How fair is it to run for the House, and have some pervert’s name printed next to the hole voters are to punch to vote for you?
So those who object to the signs, are standing up for fairness but not universal fairness. They want the lying-ballot to be left unchallenged. No inserts handed out with the ballots, no signs in the voting booth, or within one hundred, two hundred, five hundred feet of the polling place. It’s all about fairness…fairness only for certain people. Democrats. Hey, give them some credit, they’re usually not lying. It’s pretty tough to find any of them claiming to stand up for fairness for everyone. It’s pretty tough to find any of them claiming they’d argue the same way, if the situation was reversed…or anyone pointedly asking them such a thing. No, overall, the people who argue that the lying ballots should be left unchallenged, are arguing that for the sake of “fairness” and they don’t say a whole lot else about what motivates them.
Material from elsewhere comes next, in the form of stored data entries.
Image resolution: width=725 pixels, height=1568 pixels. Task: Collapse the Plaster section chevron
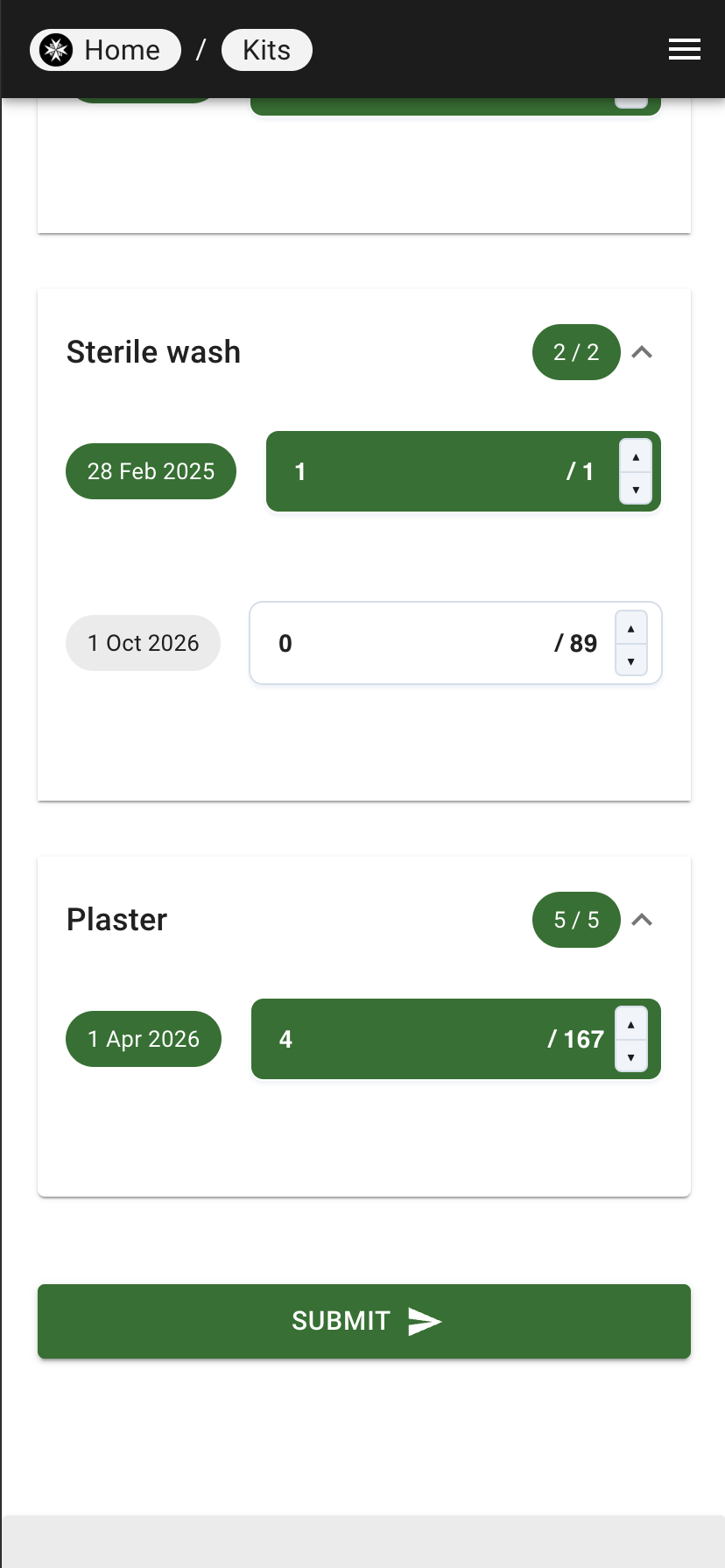pos(642,920)
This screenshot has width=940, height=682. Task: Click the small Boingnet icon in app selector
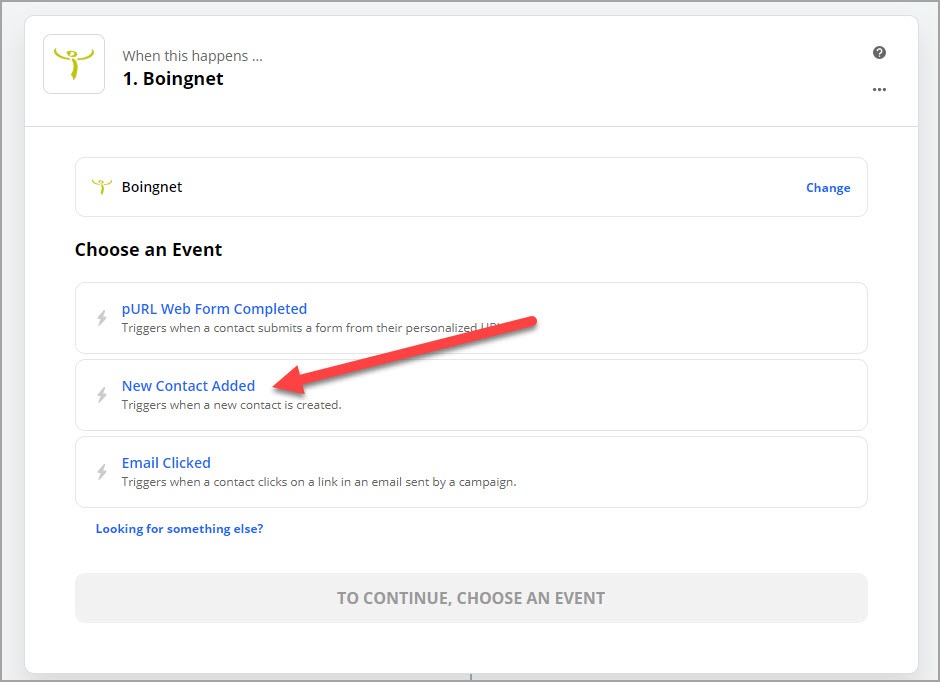coord(101,186)
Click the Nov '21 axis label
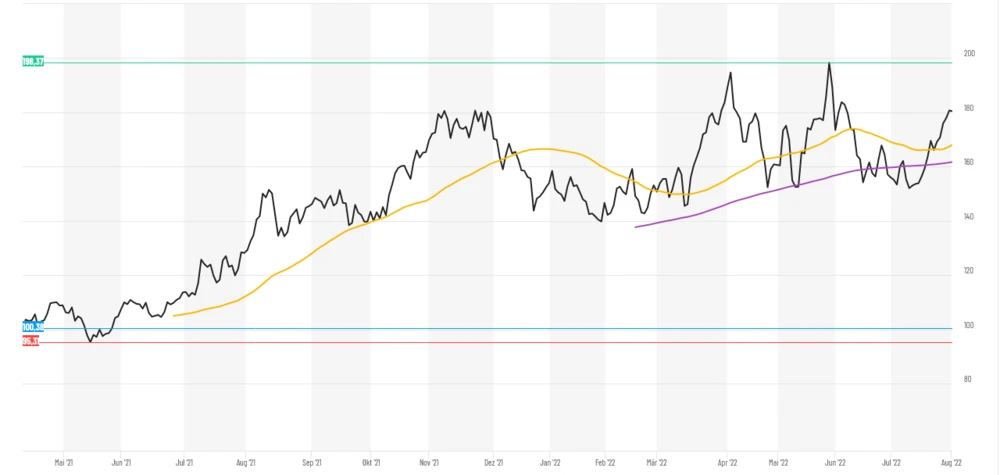The image size is (1000, 475). pyautogui.click(x=430, y=463)
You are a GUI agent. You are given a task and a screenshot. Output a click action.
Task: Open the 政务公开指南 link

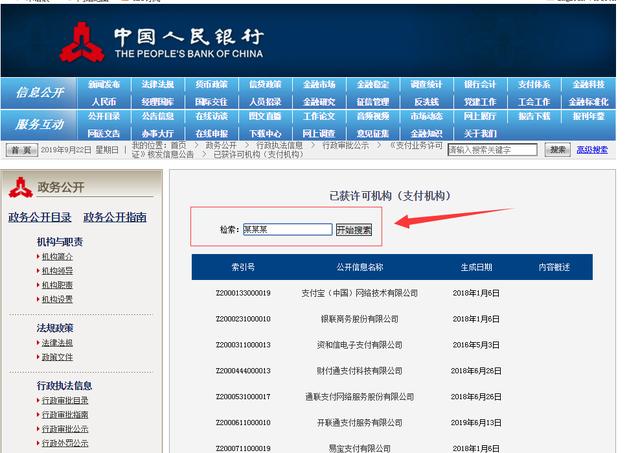(115, 217)
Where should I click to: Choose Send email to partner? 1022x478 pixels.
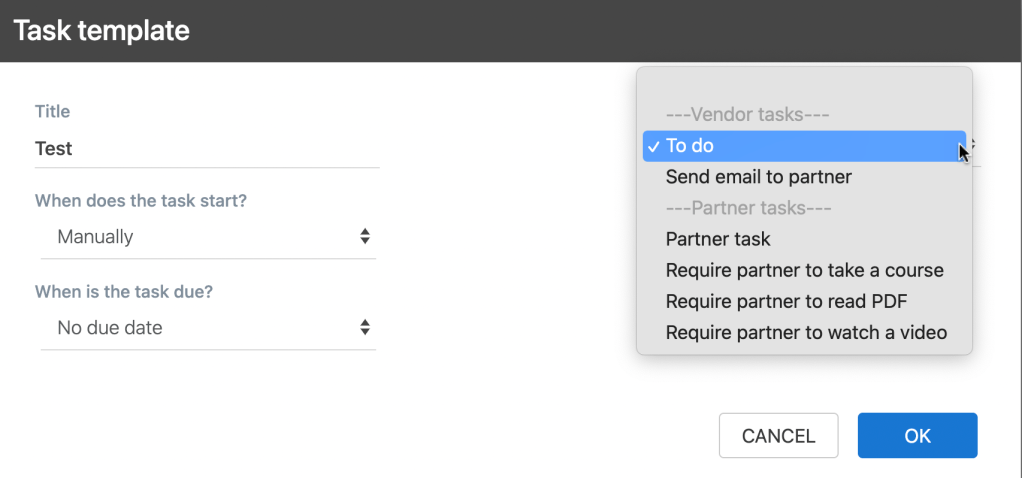coord(758,177)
So we have a situation here, where “fairness” as interpreted by some, is the opposite of truth. I suspect the point I’m making here, is something everybody already understands intuitively: This situation comes up a lot more often than we know.
And that’s why real flesh-and-blood people, who don’t live in movies, are hardly inclined to stop worrying when a helicopter dumps powder on their heads and a loudspeaker intones that the powder is harmless. Real people aren’t going to stop worrying in that situation…they’re going to start worrying. Because real people understand, one man is inclined to tell another man the truth, if and when the two men are true peers, and have interests that are identical.
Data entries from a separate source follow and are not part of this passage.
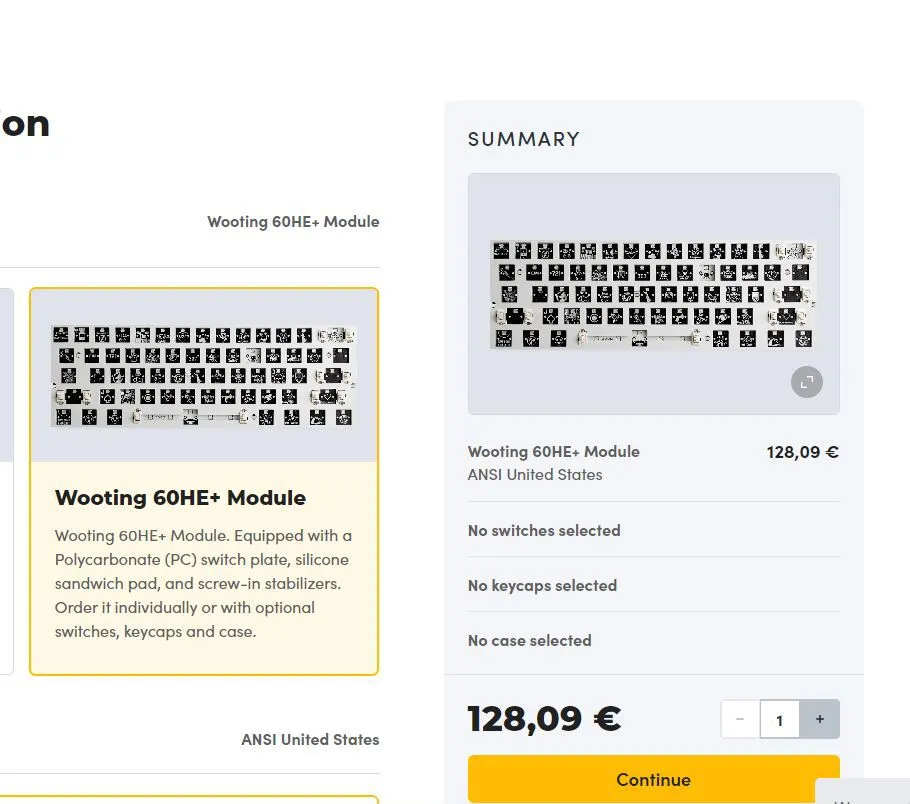
Task: Click the widget in bottom-right corner
Action: [x=863, y=791]
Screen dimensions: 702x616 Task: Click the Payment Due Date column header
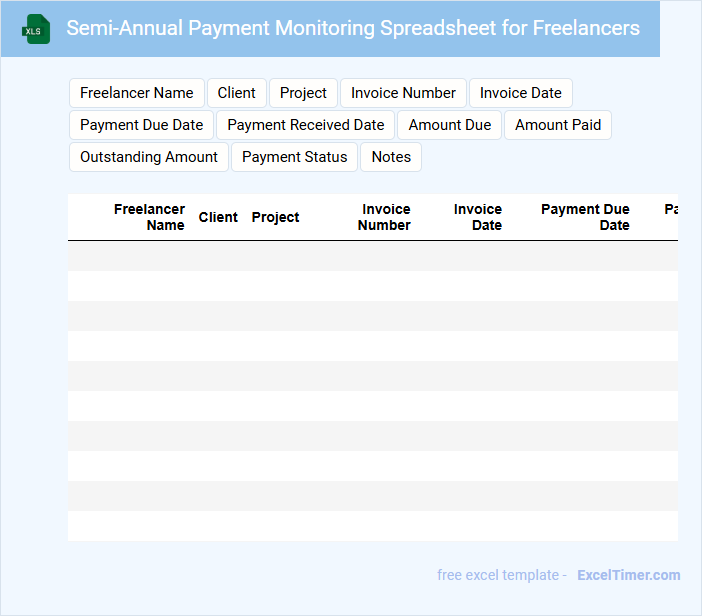(x=586, y=217)
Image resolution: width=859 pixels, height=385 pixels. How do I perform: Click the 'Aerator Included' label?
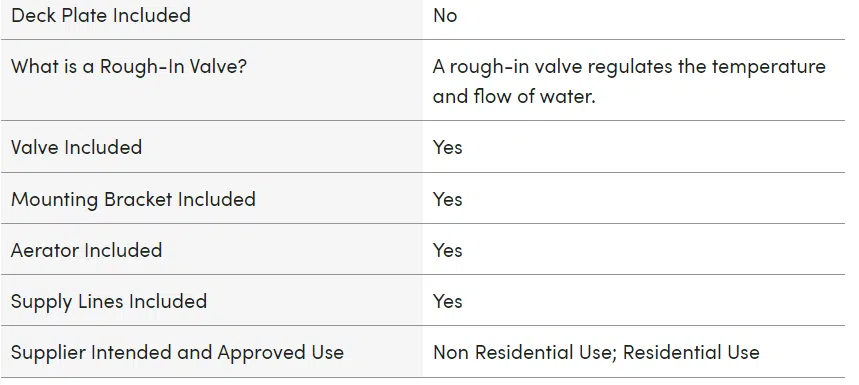point(87,250)
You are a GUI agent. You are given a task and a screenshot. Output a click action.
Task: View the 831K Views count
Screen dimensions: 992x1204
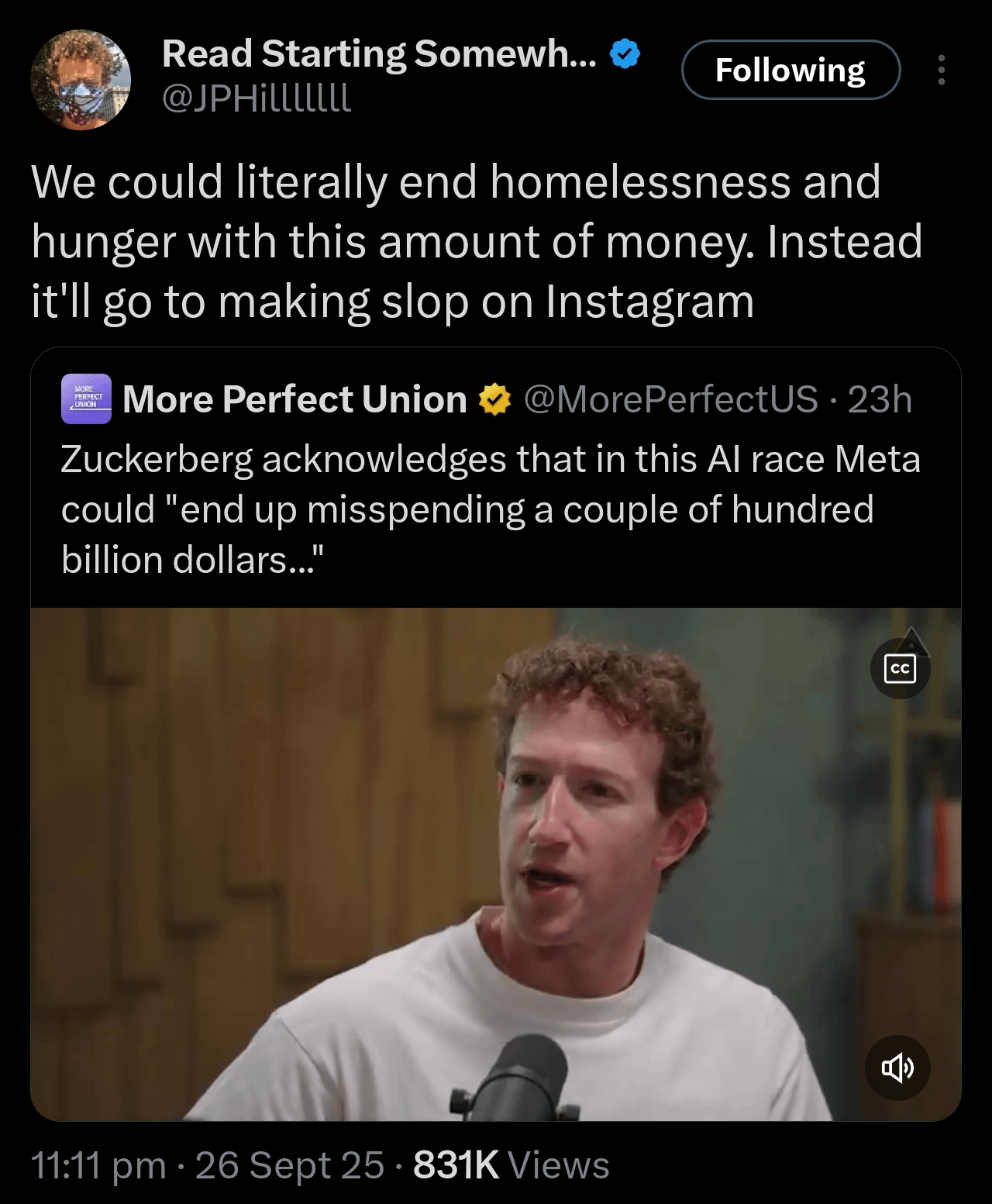coord(512,1164)
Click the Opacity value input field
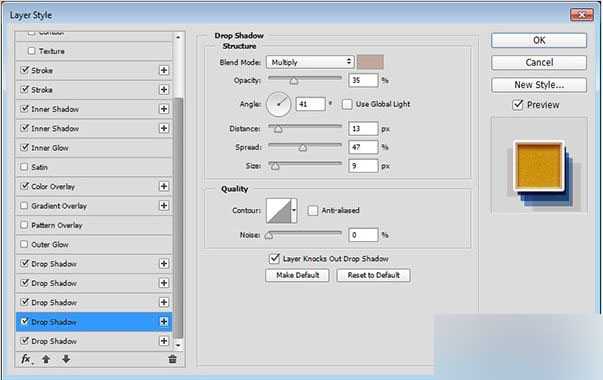Image resolution: width=603 pixels, height=380 pixels. (x=363, y=80)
That set of circumstances simply doesn’t come up very often in real life. Everybody who’s ever made their mother something shitty in Arts and Crafts, and taken it home to her and asked her if she liked it, has been lied to…by their own mother. And we all know it. The simple fact of the matter is, people have to be forced to tell the truth; to be held to account. That used to be what having a free press is all about. Here we are, in 2006, having a fairly vicious debate about whether it’s okay, or even compulsory, to lie in a voting ballot. Mark Foley is not “on the ballot.” That’s simply a fact.
So look what we have going on here. Democrats perceive fairness — to them — to be antithetical to telling the truth. They want the ballot to be left in place, they want voters to believe the choice is between a Democrat and a pervert…which is a lie. And with the lie in place, they want a Democrat elected to that seat, so that Democrats can take over Congress, and next year the Democratic Congress will tell us terrorism isn’t a problem anymore. And since it will be a popularly-elected Congress, we’ll just have to believe them.
Don’t worry about the terrorists…just like, don’t worry about the powder. We’ll be coerced to believe that, so soon after being deceived about who the candidates are.
I dunno, guys. I’ll be the first to confess our relationship with government should be based on cynicism, rather than “trust.” I believe that, and it’s plain the Founding Fathers believed that too. We revere the opinions of the Founding Fathers, today, because they understood “fairness” was a subjective concept, decided by individuals — and “fairness” to one coterie, often stands in opposition to truth. That is the philosophy upon which our system of government is really based. But at the same time, it seems to me, it’s going a bit far to lobby the government into telling the electorate factually untrue things, and then lie by omission to support the untrue things.